If I attempt a WILD, and I enter sleep paralysis, will I see things I don't want to see?

For instance, would I feel a "presence" and all the other scary things associated with SP?

----------


## Darz

Think it depends, some will see or hear others won't even notice they are in it; i'd rather feel the presence  :tongue2:

----------


## Shift

If you do manage to enter sleep paralysis, you may find yourself simply paralyzed. You may also get some hypnagogic/hypnopompic hallucinations like strange visuals, the 'sensed presence' that something (like a cat or something else) is in your room, the feeling that your body is vibrating, spinning, falling, shrinking, etc., or possibly the sensation that there is pressure on your chest or difficulty breathing (this is just a hallucination, if it happens don't worry).

Really it depends.

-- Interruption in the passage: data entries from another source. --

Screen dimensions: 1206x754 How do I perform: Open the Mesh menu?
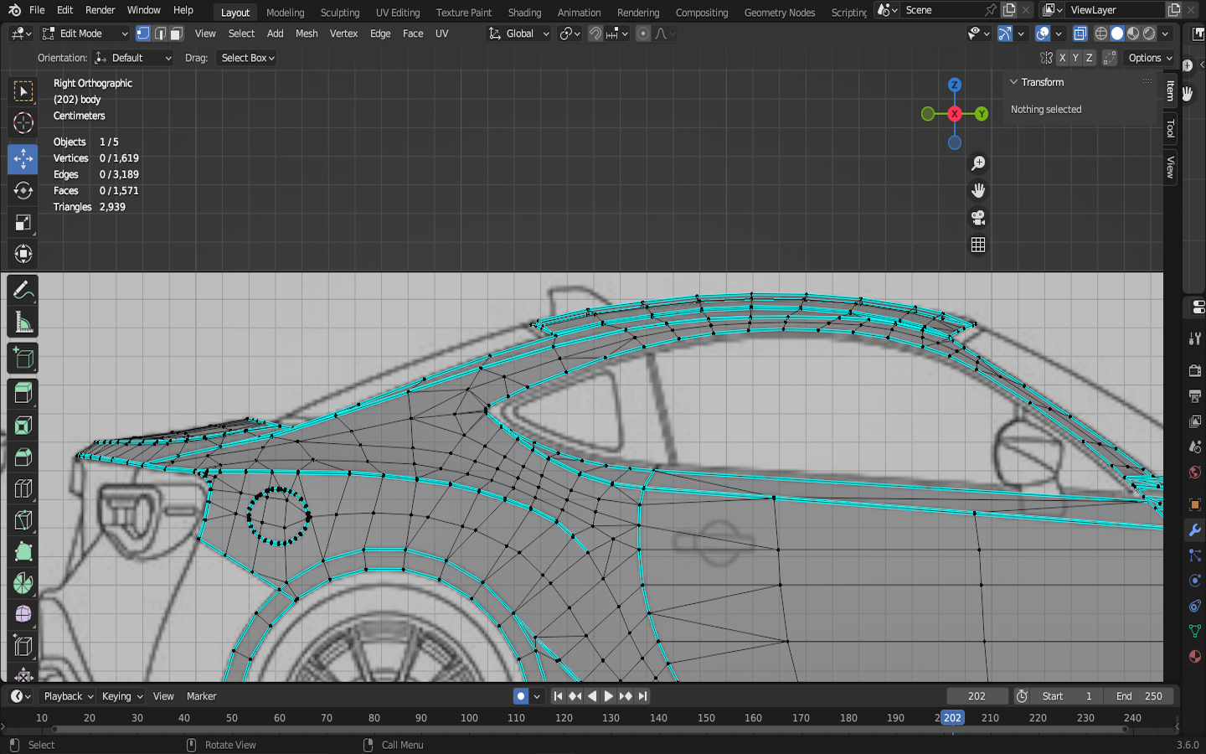pyautogui.click(x=307, y=34)
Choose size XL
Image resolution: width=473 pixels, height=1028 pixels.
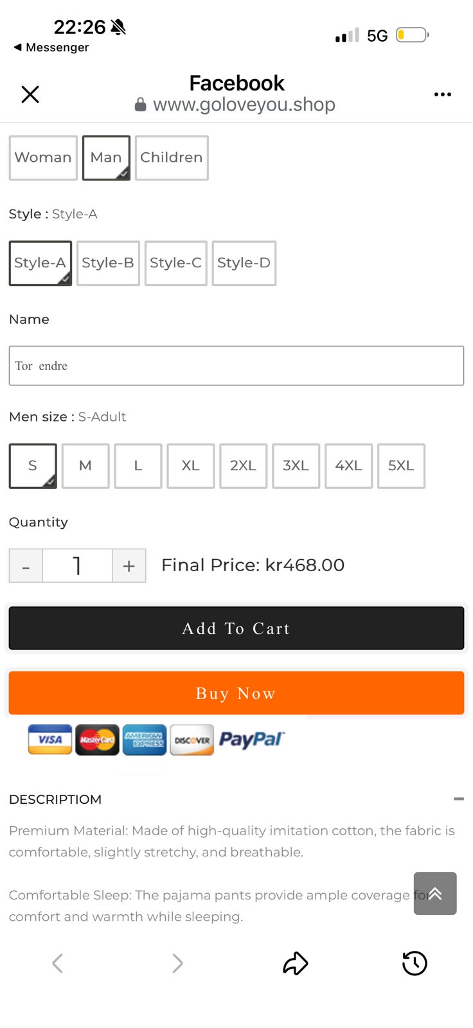point(190,466)
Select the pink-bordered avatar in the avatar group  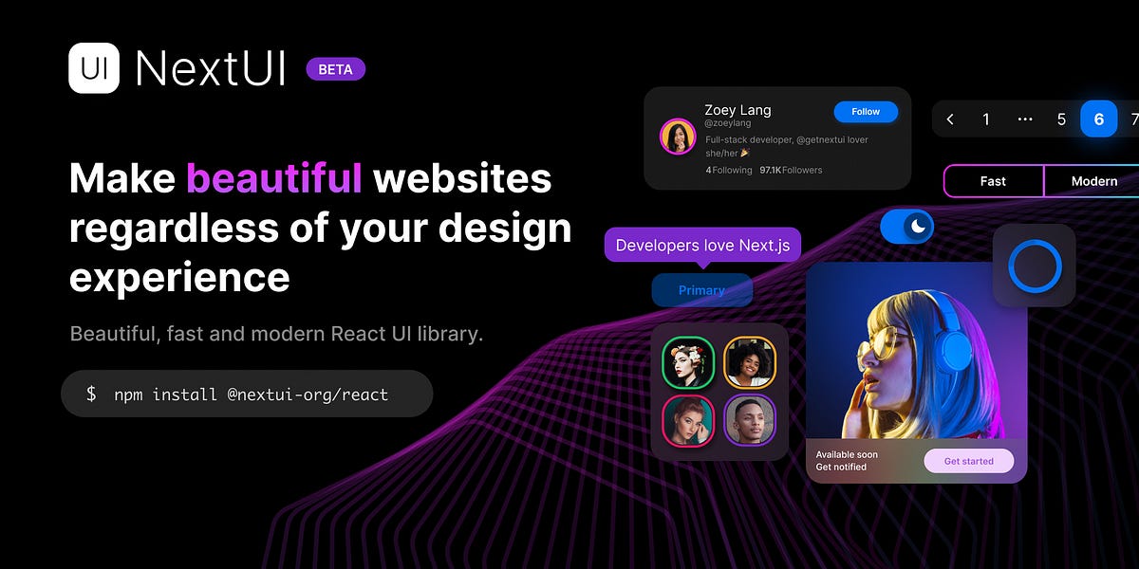pyautogui.click(x=688, y=422)
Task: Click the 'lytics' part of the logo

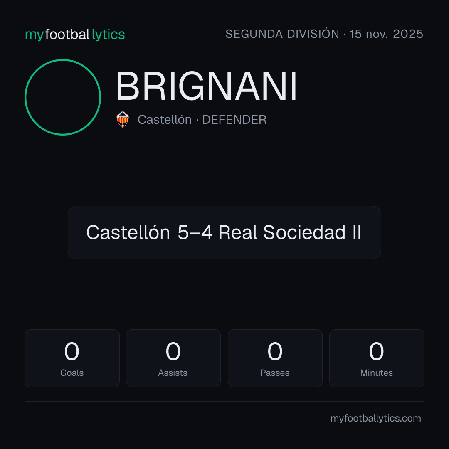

The most important thing is that if you view it positively and anticipate your entrance into a lucid dream, with some fun goals in mind and the visualization of your target location, you should have minimal hallucinations that are mild and not scary in the slightest.

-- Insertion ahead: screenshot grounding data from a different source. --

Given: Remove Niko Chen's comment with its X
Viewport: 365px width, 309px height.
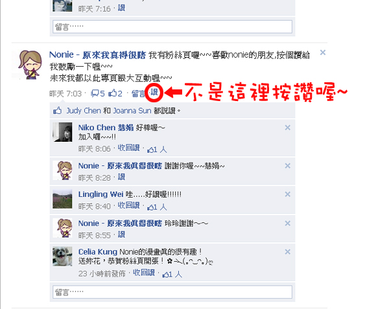Looking at the screenshot, I should click(x=287, y=128).
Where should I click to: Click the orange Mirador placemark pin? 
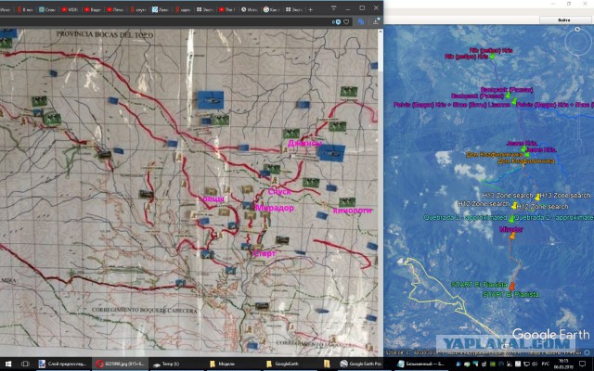(511, 236)
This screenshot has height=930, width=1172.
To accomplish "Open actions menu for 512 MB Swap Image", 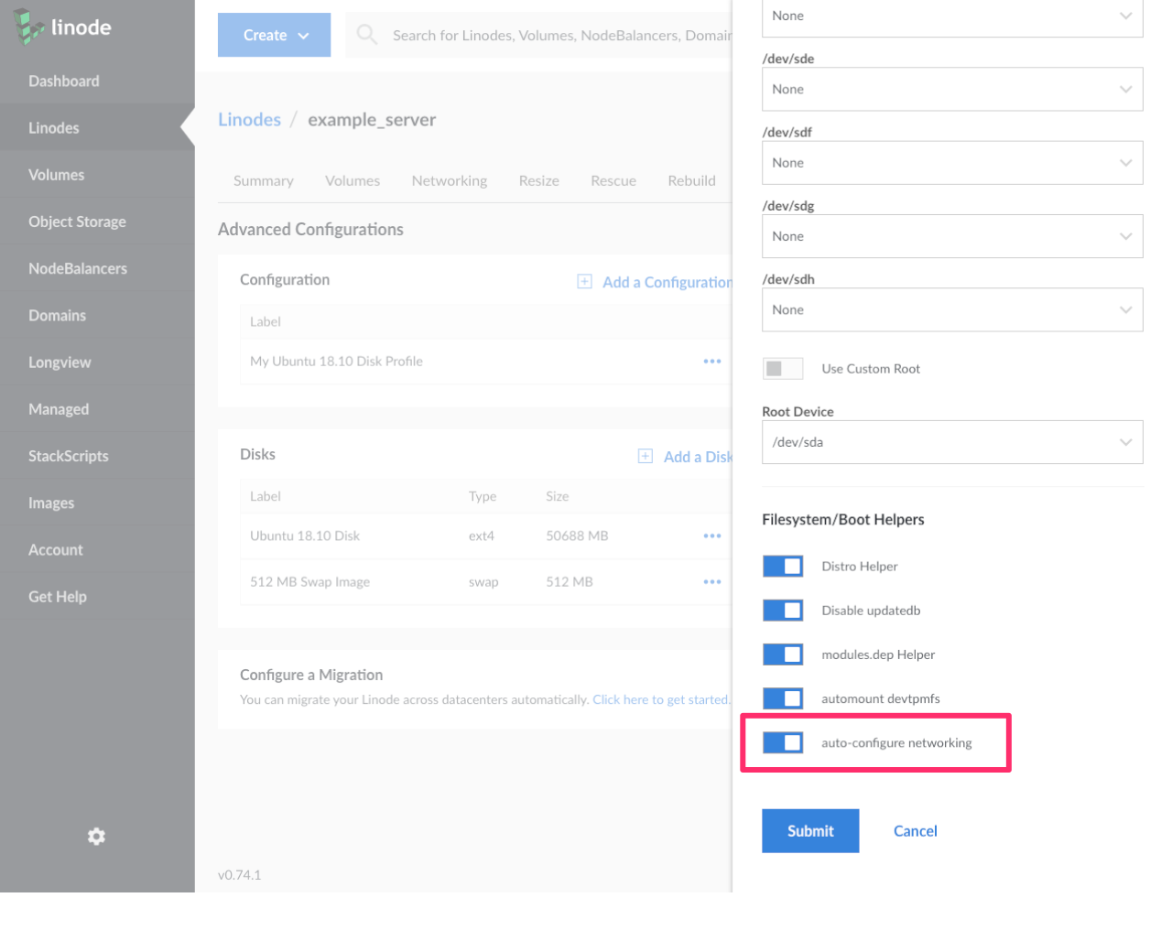I will coord(711,582).
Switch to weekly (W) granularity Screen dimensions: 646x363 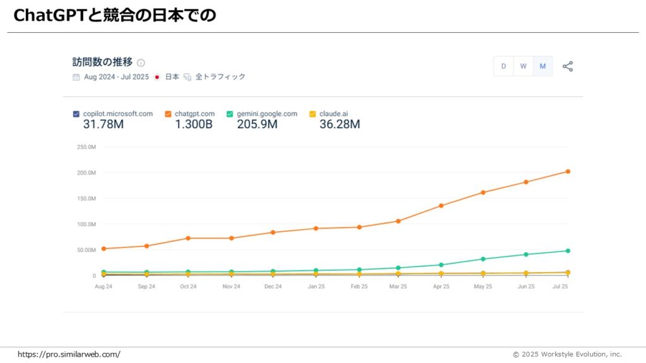click(523, 66)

On the other hand, it can be scary to hallucinate since it doesn't often happen to us when we're awake. So, _if you worry excessively_ you might psych yourself out. Just be eager about your successful WILD, and go for it.

----------


## stasik50

Thanks a lot Shift. Today I woke up to try to do a WILD, but I got too scared to go for it when I felt myself spinning.

At lwast you calmed me down enough for me to try it  :smiley: 

Thanks again!

----------


## Ryuinfinity

I love SP! If you like (even a bit) riding rollercoasters, you will love SP! I always get these great sensations like spinning and falling, and once I had HI that I was riding the Behemoth! (The Behemoth is a rollercoaster at Canada's Wonderland near Toronto.)

----------


## FluBB

yeah,
just like everyone else has said, it depends on the person. i usually get SP and then after a little bit i get a crazy feeling i cant even begin to describe. it was scary at first, but now its rather interesting/enjoyable. good luck wilding.

----------


## Shift

I hate rollercoasters, and never get feelings like that. Mostly, I get the 'vibrations' or buzzing people talk about, sometimes I get nothing at all. Just keep all this in mind, stay excited and positive, and you'll be into your lucid dream in no time.

----------